Thesis Defense: Maxim Wolf Title: Evolutionary and Structural Signatures of Protein-Coding Function: Understanding Synonymous Acceleration and Stop Codon Read-through in BRI3BP

Speaker

Maxim Wolf
Kellis Lab, MIT, CSAIL
Abstract:
Evolutionary signatures are specific, common patterns in the way that DNA sequence has changed over time due to the process of evolution. In my thesis I observe these signatures to understand the sources of highly mutable coding regions in mammals and elucidate a new candidate function for a stop codon readthrough candidate gene, BRI3BP. First, I identify deviations from the normal evolutionary signatures in protein coding genes to recognize synonymous acceleration elements (SAEs): regions with unusually high rates of synonymous substitution. These SAEs are driven by an increased mutation rate, which persists in the human lineage, in otherwise evolutionarily constrained protein-coding regions.

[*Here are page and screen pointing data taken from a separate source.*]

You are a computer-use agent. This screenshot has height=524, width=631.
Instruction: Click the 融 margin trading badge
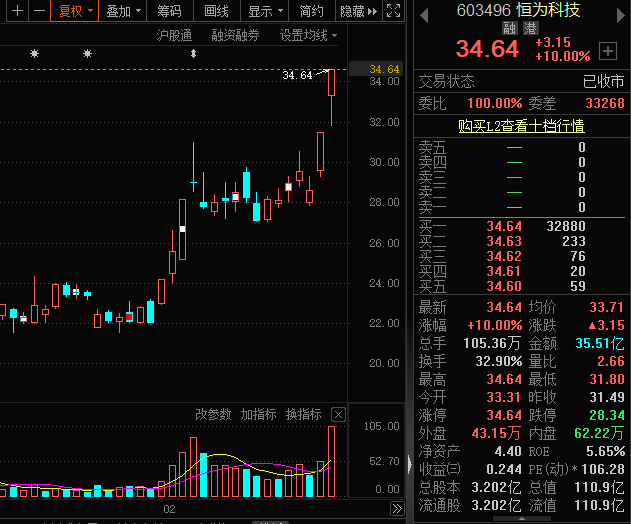510,29
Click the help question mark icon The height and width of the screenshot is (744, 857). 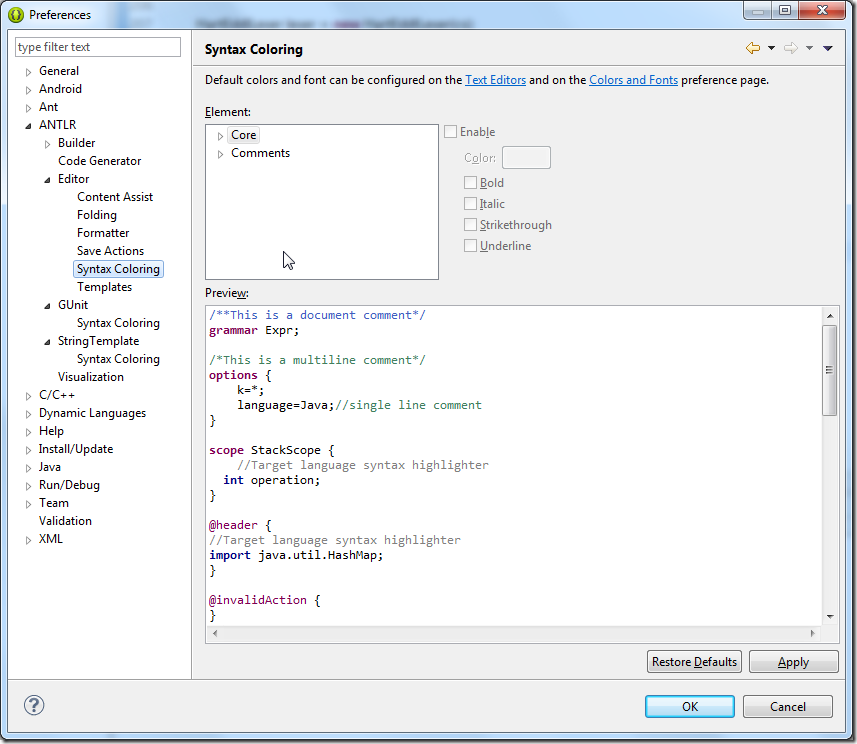(33, 705)
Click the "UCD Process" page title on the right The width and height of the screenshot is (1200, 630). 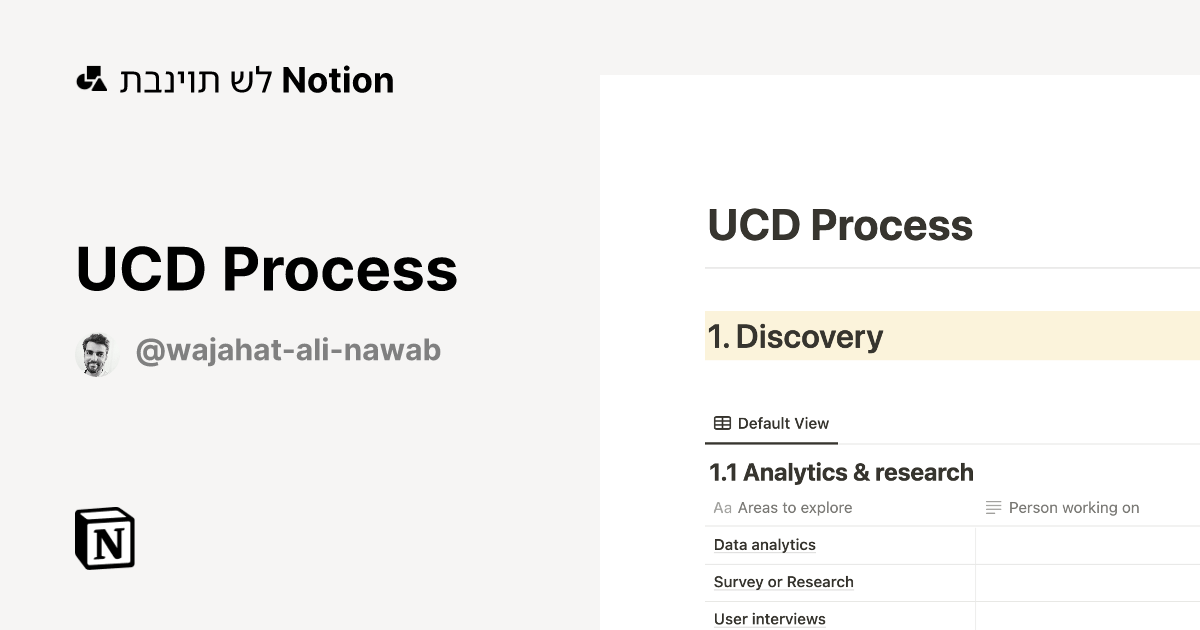[839, 225]
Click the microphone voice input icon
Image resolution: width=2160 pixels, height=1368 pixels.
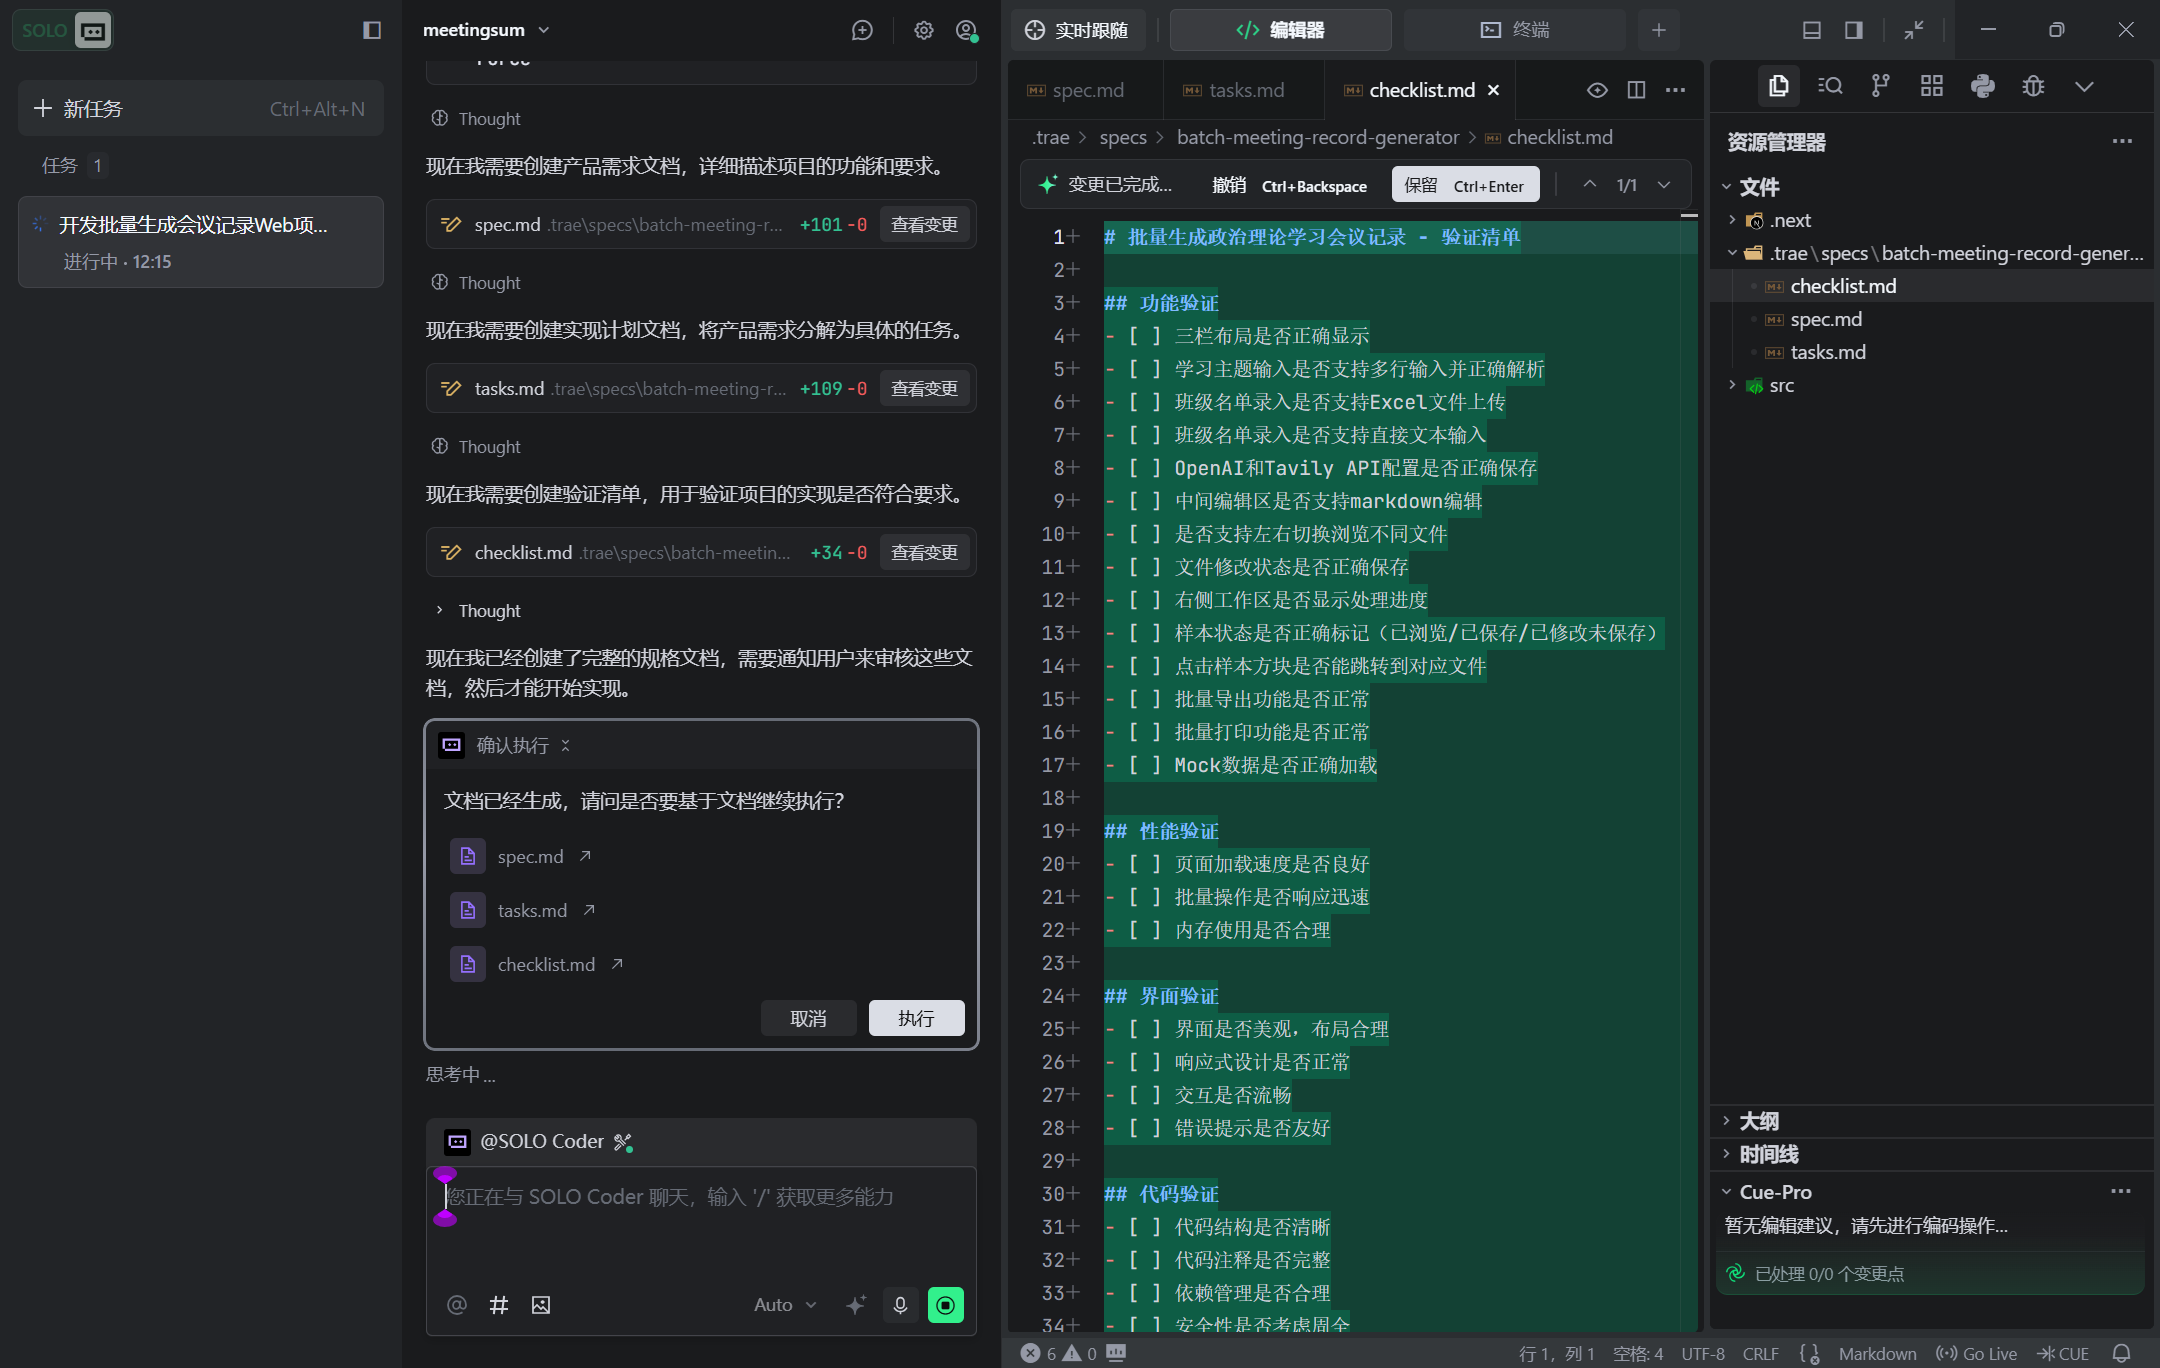(x=900, y=1305)
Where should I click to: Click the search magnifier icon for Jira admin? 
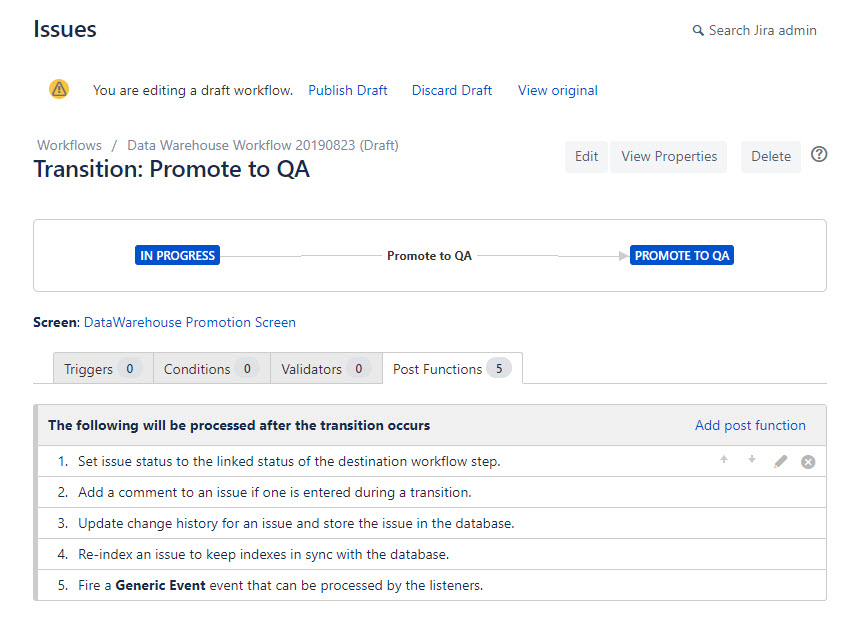pos(698,31)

SAEs provide an important resource to better characterize protein-coding constraint in mammals and within humans. Second, I combine evolutionary signatures at the protein-coding and protein-folding level to characterize the functional implication of stop-codon readthrough in BRI3BP. I demonstrate that this readthrough region has conserved spaced hydrophobic residues that pattern match to the c-terminal helix forming a coiled-coil-like domain. Readthrough alters BRI3BP function from pro-growth to pro-apoptotic, similarly to another human stop-codon readthrough gene. This suggests that readthrough-triggered apoptosis may represent a general mechanism for limiting growth of cells with aberrant ribosomal termination.